◆ **Task goal**
Please repeat the data below exactly, from the line holding "You are a computer-use agent." through the end of the data, both ends included. Leave the pictures out of your answer.

━━ Extracted material

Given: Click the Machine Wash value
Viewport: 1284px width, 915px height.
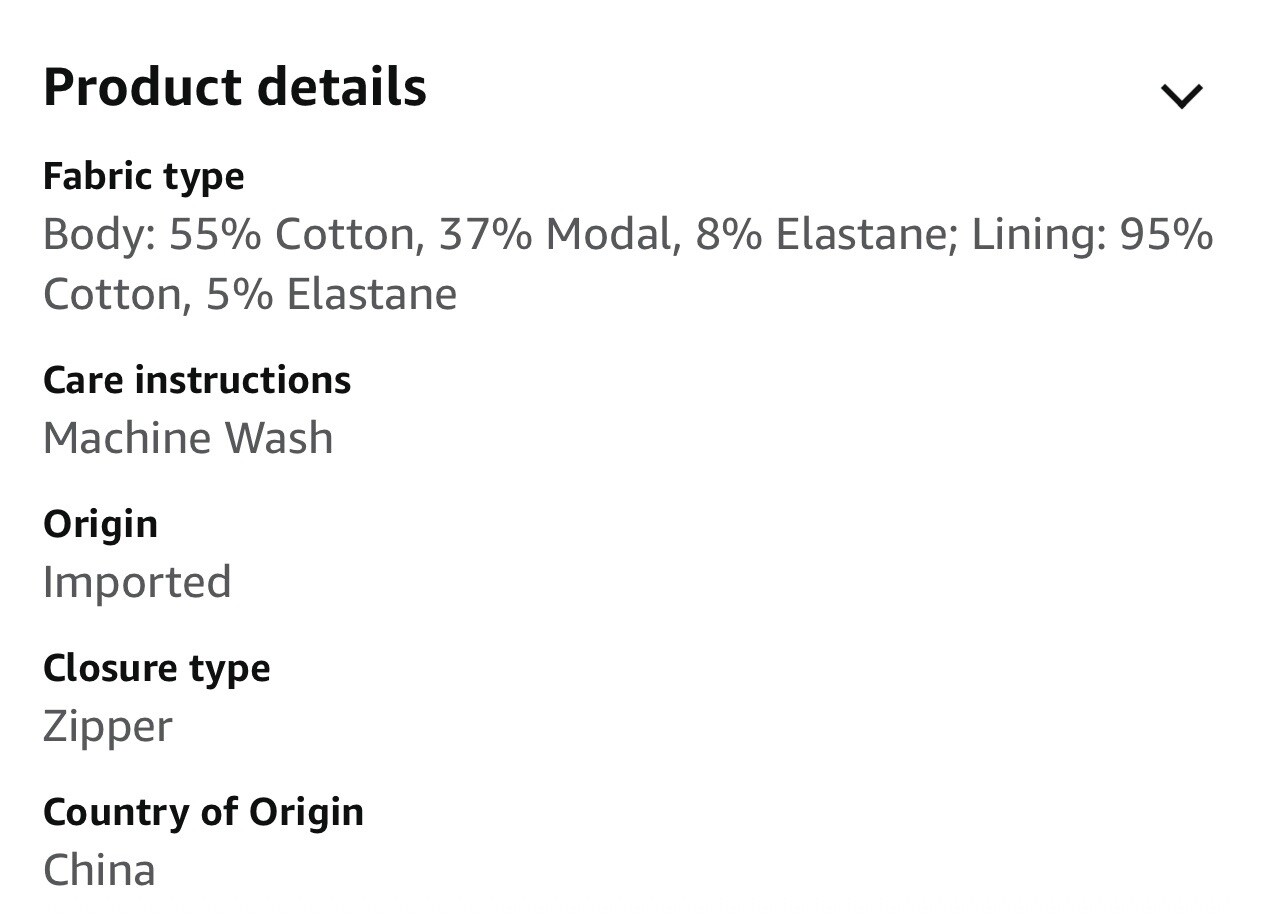Looking at the screenshot, I should [188, 438].
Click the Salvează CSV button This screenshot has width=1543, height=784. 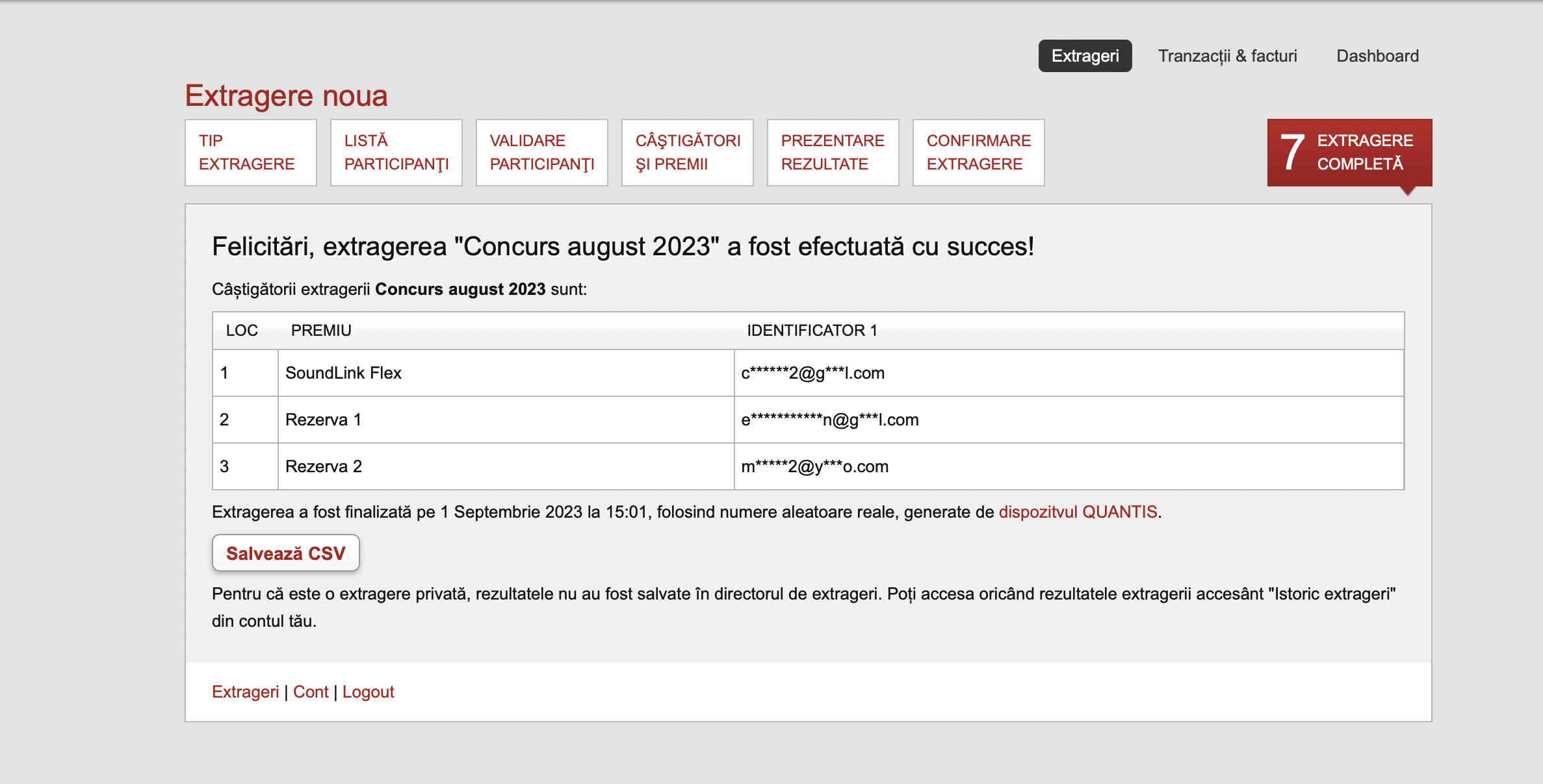coord(285,553)
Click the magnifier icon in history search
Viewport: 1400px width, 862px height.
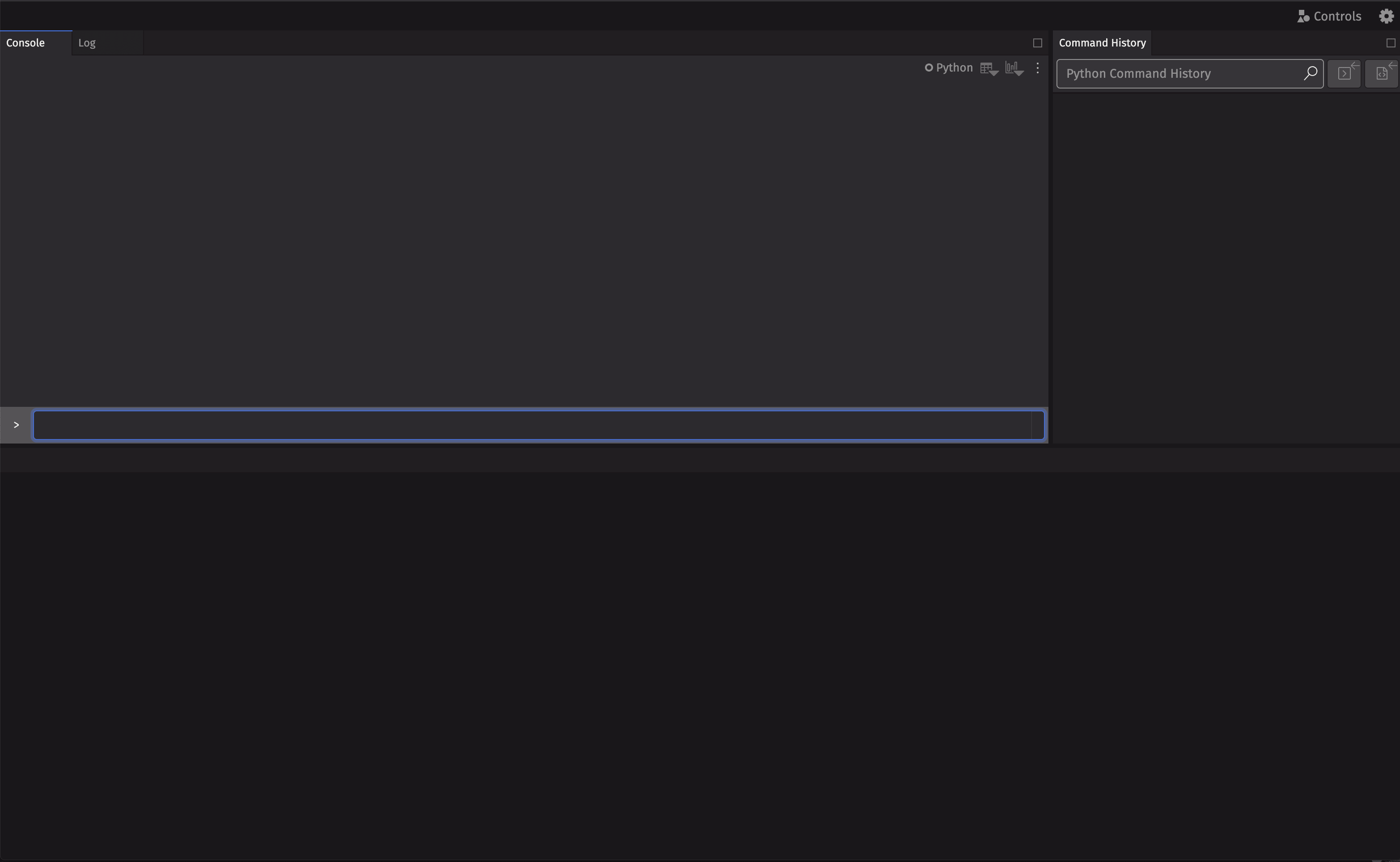1310,73
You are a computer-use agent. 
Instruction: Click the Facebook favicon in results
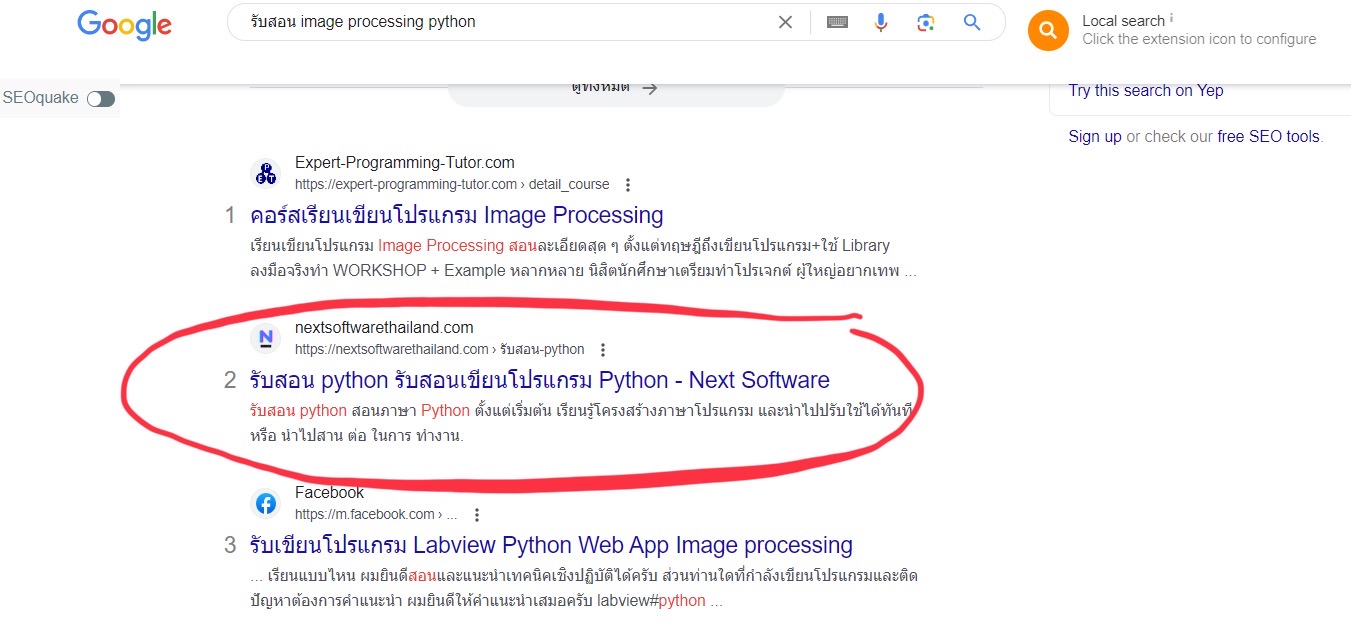tap(265, 504)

━━━━

◆ **Exercise response**
You are a computer-use agent. 
Instruction: Click the Facebook favicon in results
tap(265, 504)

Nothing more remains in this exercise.